**Text passage:**
§ §
3.1.2 Distinct-Element Slope Deformation, Brittle Fracture and Fatigue Analysis

The 2-D commercial distinct-element program UDEC (Itasca 2013) was used to perform the geomechanical fatigue analysis. As previously mentioned, the main assumption regarding the treatment of the hydromechanical interactions is that they can be reduced to a one-way coupling. Under these conditions, each computed pore pressure field can be imported in sequence into the geomechanical model to simulate 50 years of slope response to pore pressure fluctuation and the corresponding development of fatigue and progressive failure.
§ §
**Stored rows:**

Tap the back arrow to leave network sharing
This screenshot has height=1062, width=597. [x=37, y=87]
§ §
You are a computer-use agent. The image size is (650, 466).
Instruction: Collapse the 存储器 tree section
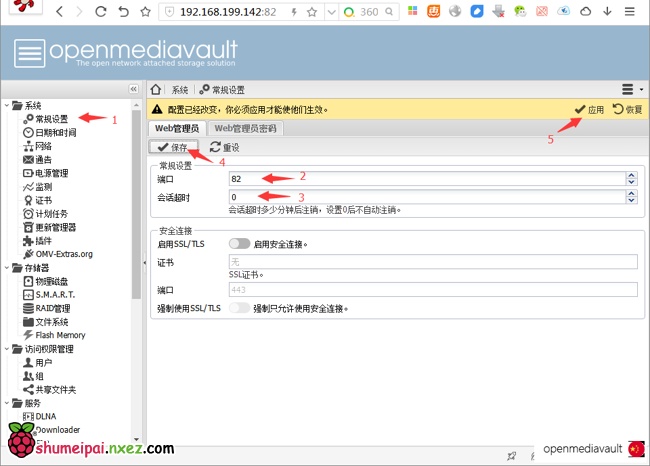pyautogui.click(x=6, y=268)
§ §
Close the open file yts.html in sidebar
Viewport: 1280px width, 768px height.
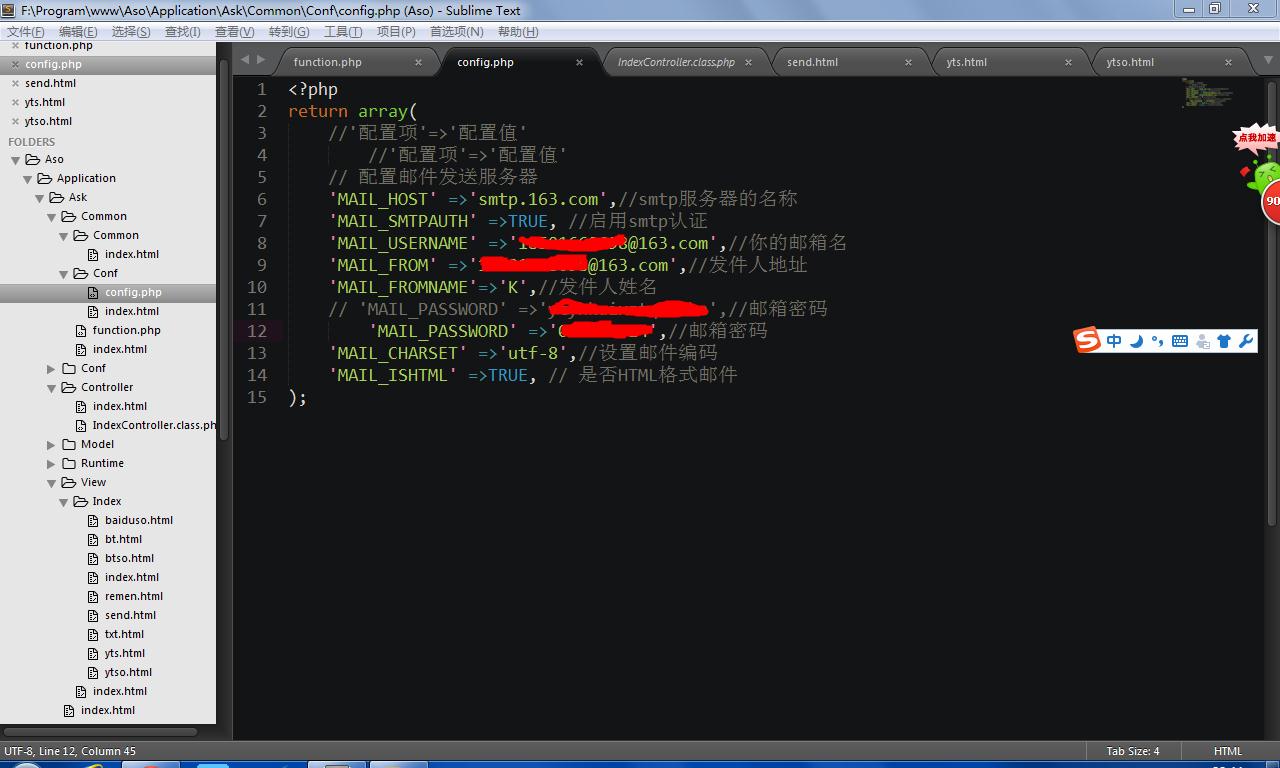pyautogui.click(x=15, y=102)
§ §
**Directives:**
1 – Answer these questions from the UDEC slope fatigue passage:
(a) Which 2-D distinct-element program performed the geomechanical fatigue analysis?
(b) Under the main assumption, what can the hydromechanical interactions be reduced to?
(c) How many years of slope response to pore pressure fluctuation are simulated?
2 – In the rows, update everything from "Close the open file yts.html in sidebar" down to "pyautogui.click(x=15, y=102)" by changing "sidebar" to "side panel" and leaving the rest unchanged. Give only those lines, and leave out the pictures.

**Answers to each task:**
1 –
(a) UDEC (Itasca 2013)
(b) A one-way coupling
(c) 50 years

2 –
Close the open file yts.html in side panel
Viewport: 1280px width, 768px height.
pyautogui.click(x=15, y=102)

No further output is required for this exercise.